Söz konusu Kanunun 35 inci maddesinde; "Malların iade edilmesi, işlemin gerçekleşmemesi, işlemden vazgeçilmesi veya sair sebeplerle matrahta değişiklik vukubulduğu hallerde, vergiye tabi işlemleri yapmış olan mükellef bunlar için borçlandığı vergiyi; bu işlemlere muhatap olan mükellef ise indirme hakkı bulunan vergiyi değişikliğin mahiyetine uygun şekilde ve değişikliğin vukubulduğu dönem içinde düzeltir. Şu kadar ki, iade olunan malların fiilen işletmeye girmiş olması ve bu girişin defter kayıtları ile beyannamede gösterilmesi şarttır." denilmektedir.

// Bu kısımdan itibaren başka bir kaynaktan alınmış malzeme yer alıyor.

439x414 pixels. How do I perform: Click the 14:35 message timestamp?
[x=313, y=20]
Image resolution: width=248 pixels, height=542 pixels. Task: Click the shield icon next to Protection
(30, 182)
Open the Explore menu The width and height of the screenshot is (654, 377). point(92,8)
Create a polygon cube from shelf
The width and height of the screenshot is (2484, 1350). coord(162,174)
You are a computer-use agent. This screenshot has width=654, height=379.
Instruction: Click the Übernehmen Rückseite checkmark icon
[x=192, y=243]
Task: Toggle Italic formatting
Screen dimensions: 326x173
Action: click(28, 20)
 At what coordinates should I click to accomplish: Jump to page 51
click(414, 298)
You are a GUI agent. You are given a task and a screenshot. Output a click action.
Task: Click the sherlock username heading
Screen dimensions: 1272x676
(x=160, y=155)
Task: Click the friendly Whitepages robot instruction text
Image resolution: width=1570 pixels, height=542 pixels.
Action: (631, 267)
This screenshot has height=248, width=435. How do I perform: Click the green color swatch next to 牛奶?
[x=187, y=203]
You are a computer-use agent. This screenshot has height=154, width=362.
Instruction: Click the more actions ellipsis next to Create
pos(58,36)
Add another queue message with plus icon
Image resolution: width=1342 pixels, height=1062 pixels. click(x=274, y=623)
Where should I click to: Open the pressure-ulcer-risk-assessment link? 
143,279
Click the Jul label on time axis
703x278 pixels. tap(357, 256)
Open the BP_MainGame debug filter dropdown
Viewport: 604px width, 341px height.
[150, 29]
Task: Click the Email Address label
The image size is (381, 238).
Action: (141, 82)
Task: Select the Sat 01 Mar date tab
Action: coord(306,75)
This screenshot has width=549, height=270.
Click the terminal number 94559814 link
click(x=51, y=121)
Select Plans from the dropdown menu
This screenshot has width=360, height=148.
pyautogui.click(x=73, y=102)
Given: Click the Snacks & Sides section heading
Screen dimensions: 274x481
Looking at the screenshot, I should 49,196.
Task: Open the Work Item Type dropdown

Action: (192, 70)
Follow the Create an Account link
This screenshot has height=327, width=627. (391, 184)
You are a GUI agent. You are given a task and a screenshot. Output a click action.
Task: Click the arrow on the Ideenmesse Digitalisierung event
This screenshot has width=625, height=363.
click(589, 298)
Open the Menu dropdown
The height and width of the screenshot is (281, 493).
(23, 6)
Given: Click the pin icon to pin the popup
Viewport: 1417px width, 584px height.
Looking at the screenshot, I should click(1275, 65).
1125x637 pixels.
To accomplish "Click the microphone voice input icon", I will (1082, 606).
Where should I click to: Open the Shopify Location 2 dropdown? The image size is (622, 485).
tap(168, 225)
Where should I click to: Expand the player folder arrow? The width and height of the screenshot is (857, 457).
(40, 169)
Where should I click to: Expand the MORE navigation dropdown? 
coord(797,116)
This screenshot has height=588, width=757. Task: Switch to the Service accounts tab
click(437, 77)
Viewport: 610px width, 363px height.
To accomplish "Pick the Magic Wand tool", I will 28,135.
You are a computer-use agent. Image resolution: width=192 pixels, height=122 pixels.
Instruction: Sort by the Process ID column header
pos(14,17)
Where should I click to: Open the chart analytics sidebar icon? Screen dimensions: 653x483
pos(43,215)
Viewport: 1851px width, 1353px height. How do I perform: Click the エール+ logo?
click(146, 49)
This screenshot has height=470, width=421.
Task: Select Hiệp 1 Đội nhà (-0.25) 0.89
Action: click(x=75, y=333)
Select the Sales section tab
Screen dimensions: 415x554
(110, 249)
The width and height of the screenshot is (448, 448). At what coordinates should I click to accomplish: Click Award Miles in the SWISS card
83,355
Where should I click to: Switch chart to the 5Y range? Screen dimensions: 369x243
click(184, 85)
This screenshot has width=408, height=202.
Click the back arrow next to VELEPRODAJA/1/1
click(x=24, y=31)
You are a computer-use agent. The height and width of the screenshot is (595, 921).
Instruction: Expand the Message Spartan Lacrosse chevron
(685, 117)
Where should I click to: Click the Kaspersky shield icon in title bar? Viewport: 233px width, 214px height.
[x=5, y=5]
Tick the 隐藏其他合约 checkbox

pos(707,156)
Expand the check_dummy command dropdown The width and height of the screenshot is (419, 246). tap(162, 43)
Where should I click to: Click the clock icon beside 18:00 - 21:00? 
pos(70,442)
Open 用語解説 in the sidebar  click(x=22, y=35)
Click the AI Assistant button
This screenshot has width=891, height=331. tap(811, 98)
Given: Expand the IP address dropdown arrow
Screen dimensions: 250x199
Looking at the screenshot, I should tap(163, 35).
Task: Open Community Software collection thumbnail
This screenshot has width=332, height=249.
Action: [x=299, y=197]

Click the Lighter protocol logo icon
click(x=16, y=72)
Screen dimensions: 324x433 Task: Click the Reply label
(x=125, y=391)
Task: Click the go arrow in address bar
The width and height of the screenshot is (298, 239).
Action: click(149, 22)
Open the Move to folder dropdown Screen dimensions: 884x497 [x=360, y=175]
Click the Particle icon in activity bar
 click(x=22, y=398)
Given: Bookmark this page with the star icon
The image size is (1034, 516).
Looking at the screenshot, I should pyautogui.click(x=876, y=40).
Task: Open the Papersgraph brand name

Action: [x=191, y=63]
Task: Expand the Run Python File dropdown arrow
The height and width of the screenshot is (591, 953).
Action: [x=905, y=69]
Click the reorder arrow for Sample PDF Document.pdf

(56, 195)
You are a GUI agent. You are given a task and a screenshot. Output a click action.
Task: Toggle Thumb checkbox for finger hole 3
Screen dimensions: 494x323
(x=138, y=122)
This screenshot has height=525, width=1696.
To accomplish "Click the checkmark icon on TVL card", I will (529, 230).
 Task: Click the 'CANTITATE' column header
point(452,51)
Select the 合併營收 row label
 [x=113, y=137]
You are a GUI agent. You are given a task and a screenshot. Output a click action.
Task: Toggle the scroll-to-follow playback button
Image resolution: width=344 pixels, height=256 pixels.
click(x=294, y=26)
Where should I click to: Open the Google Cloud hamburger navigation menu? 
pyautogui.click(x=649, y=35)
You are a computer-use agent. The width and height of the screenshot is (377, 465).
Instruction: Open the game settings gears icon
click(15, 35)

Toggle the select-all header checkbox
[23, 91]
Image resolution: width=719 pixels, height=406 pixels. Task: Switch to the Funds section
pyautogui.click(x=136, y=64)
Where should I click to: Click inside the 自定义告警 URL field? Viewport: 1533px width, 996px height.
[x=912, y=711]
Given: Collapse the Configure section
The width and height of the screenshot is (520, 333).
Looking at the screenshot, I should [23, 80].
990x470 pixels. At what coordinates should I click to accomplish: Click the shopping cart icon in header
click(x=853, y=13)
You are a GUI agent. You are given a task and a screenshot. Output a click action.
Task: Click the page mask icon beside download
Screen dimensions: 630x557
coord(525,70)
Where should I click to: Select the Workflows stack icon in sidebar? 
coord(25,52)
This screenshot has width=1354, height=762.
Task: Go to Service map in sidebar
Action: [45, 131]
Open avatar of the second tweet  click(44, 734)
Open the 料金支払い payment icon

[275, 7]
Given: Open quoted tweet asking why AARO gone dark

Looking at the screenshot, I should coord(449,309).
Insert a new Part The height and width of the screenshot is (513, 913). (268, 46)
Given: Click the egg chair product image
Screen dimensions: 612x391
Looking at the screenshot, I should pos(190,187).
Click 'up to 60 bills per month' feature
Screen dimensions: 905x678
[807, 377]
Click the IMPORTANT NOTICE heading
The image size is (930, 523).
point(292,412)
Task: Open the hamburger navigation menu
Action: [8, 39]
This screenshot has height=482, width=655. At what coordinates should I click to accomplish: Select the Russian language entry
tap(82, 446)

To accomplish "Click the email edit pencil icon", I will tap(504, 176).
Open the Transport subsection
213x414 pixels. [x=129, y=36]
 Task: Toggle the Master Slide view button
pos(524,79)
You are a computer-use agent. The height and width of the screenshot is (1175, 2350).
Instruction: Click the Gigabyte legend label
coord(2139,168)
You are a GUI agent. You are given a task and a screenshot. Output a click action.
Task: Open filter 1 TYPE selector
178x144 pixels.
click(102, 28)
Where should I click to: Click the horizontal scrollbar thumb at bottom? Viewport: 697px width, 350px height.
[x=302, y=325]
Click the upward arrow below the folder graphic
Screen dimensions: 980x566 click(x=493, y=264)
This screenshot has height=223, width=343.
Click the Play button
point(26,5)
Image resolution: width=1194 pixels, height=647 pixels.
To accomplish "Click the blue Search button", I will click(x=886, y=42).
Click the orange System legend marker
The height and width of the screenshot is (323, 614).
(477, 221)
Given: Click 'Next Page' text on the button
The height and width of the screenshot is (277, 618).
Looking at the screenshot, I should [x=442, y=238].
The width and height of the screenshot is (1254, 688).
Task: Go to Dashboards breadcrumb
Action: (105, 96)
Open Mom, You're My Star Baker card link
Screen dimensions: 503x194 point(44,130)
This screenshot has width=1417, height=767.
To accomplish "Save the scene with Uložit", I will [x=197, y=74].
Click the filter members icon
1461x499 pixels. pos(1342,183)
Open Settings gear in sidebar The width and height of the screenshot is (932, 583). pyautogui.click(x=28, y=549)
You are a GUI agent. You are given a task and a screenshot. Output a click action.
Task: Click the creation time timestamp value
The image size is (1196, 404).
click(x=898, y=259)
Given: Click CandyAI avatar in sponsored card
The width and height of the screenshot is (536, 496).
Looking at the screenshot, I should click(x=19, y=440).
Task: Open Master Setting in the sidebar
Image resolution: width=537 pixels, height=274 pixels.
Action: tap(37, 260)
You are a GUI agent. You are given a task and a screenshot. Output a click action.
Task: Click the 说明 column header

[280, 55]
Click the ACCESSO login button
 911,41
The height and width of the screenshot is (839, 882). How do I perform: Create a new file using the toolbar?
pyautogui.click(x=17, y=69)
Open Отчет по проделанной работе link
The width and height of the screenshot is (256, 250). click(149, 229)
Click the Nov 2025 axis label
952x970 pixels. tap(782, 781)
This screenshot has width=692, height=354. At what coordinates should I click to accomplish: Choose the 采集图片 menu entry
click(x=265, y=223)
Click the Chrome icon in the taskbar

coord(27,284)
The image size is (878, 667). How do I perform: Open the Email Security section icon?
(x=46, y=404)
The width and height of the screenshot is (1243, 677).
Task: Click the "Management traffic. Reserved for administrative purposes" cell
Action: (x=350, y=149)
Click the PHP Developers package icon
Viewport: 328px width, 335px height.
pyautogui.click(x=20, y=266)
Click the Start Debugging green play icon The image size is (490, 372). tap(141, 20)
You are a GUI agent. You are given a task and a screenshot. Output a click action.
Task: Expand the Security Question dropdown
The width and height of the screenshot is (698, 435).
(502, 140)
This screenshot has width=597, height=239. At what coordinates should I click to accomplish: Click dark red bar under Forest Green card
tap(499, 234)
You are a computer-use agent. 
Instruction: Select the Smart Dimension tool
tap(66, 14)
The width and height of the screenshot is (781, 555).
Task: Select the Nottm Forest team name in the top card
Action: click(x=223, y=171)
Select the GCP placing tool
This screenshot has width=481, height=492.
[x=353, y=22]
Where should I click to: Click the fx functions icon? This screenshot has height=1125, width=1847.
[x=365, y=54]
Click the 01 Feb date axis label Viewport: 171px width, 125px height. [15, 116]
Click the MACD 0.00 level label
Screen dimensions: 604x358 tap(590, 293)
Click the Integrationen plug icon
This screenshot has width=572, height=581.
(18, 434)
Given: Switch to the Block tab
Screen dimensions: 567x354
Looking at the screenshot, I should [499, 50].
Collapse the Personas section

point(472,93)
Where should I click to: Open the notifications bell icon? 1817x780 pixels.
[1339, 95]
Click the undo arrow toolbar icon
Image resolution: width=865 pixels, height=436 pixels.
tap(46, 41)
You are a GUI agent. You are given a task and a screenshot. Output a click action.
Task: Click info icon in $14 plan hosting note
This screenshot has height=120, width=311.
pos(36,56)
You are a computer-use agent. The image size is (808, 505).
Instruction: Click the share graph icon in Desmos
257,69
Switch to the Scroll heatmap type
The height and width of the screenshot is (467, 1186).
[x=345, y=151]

Konuya ilişkin olarak yayımlanan 15 Seri No.lu Katma Değer Vergisi Genel Tebliği'nin (J) bölümünde; "Mahkemelerce hükmolunan avukatlık ücretlerinin davayı kazananlara ödenmesi katma değer vergisinin konusuna girmemektedir. Ancak bu paralardan sözleşmeleri gereği ücret karşılığı çalışanlar dışında kalan avukatlara intikal eden kısım serbest meslek kazancı kapsamında vergiye tabi olacaktır. Avukatlar aldıkları bu para için davayı kazanana serbest meslek makbuzu düzenleyecekler, makbuzla alınan tutar üzerinden katma değer vergisini hesaplayıp ayrıca göstereceklerdir.",

54 Seri No.lu Katma Değer Vergisi Genel Tebliği'nin (B/1.) bölümünde de; "... Tüketiciler tarafından malların iade edilip bedellerinin geri verilmesinin istendiği durumlarda, satıcı tarafından ödenen bedellerin katma değer vergisi dahil tutarları tüketiciye iade edilecektir. Satıcılar işlemlerinin düzeltilmesi için iade edilen mal nedeniyle gider makbuzu düzenleyecekler ve tüketiciden iade edilen mala ait fatura ve benzeri belgeyi bu makbuz ekinde geri alacaklardır. Gider makbuzunda iade edilen malın katma değer vergisi satış bedelinden ayrı gösterilecek ve bu miktar indirim konusu yapılmak suretiyle işlem düzeltilecektir.", ifadelerine yer verilmiştir.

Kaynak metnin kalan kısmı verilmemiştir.